Dann wird der über mich gefällte strenge Urtheilsspruch ohne Zweifel Reue erwecken. Die neue Generation, welche in unserem Hause heranwächst, wird gelehrt werden, von meinem Andenken mitleidig und menschenfreundlich zu sprechen, und wer weiß, ob man nicht beim stillen Nachdenken in den einsamen Stunden der Nacht einige Sympathie für mich empfindet.

Bewogen durch diese Gründe und andere, die ich fühle, aber nicht analysieren kann, mache ich mich schon jetzt an die Aufgabe, die ich mir gestellt habe.

Versteckt unter den fernen Hügeln des abgelegensten Westens Englands, unter den schlichten Bewohnern eines kleinen Fischerdorfes an der Küste von Cornwalls lebend, kann ich kaum erwarten, daß meine Aufmerksamkeit von meiner Arbeit abgelenkt werde oder daß meine Trägheit der raschen Lösung meiner Aufgabe hinderlich sei.

Ich lebe unter der fortwährende Drohung eines Schlages, der mich in jedem Augenblicke treffen und mein Schicksal enden kann, ohne daß ich weiß, in wie kurzer Frist und auf welche Weise er mich ereilen wird.
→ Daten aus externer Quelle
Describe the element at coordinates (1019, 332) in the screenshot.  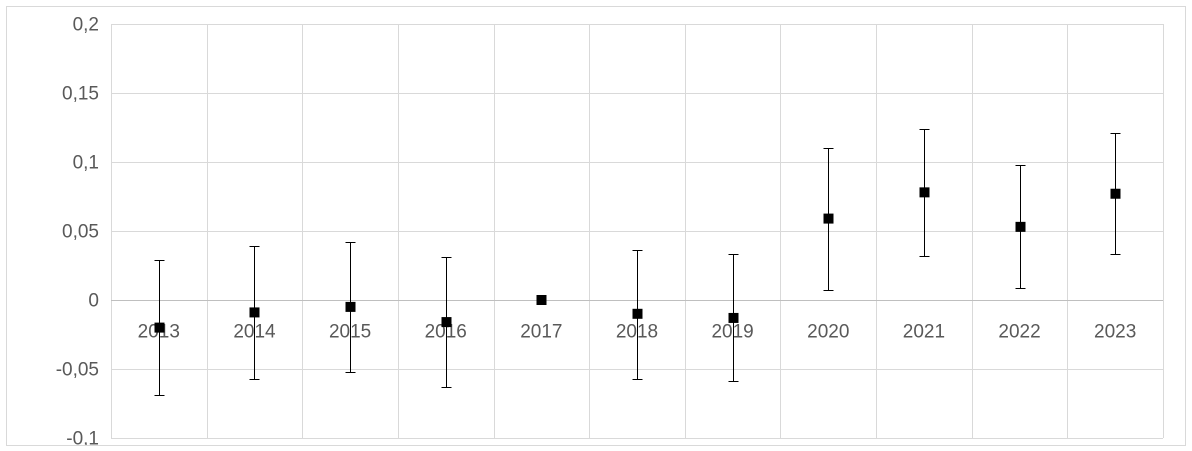
I see `x-tick-label: 2022` at that location.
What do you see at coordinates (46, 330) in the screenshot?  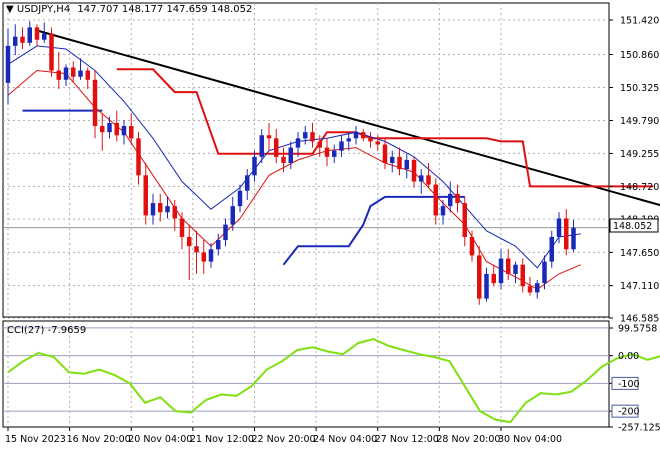 I see `cci-title: CCI(27) -7.9659` at bounding box center [46, 330].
Ein tödlicher entschlossener Feind, der geduldig genug ist, um Tage, ja Jahre lang auf die günstige Gelegenheit zu warten, verfolgt fortwährend im Dunkeln meine Spur, und indem ich meine Bekenntnisse anfange, kann ich weder sagen, daß die nächste Stunde mir noch gehören, oder daß mein Leben bis zum Abende dauern werde.

Das Bedürfniß nach Thätigkeit verzehrt mich, ohne mir Ruhe oder Rast zu gönnen, und der Gedanke an den Tod stachelt mich an.

Nicht um mir die Zeit zu vertreiben, beginne ich daher meine Erzählung, und dieser Tag, wo ich sie beginne, ist mein Geburtstag. Heute vollende ich mein vierundzwanzigstes Lebensjahr, und zum ersten Male trete ich in ein neues Jahr, ohne mich durch eine einzige freudige Stimme begrüßen zu hören, ohne einen liebenden Wunsch zu beantworten zu haben.

Aber dennoch folgt mir noch ein Blick des Willkommens und liebkost mich in der Einsamkeit. Es ist der Blick der Natur an einem reizenden Morgen, so wie ich ihn von dem Fenster meines Zimmers aus sehe.

Die Sonne umsäumt die purpurnen Wolken mit immer heller funkelnden goldenen Fransen und durchbohrt sie mit ihren Strahlen.

Die Fischer spannen ihre Netze aus, um sie am Fuße der Felsen trocknen zu lassen. Die Kinder spielen um die auf den Strand gezogenen Boote herum und der frische, reine Hauch der Seeluft weht landwärts. Alles glänzt und schimmert und erfreut das Auge; alle Töne und Klänge ergötzen das Ohr in dem Augenblicke, wo meine Feder die ersten Zeilen schreibt, welche die Geschichte meines Lebens eröffnen.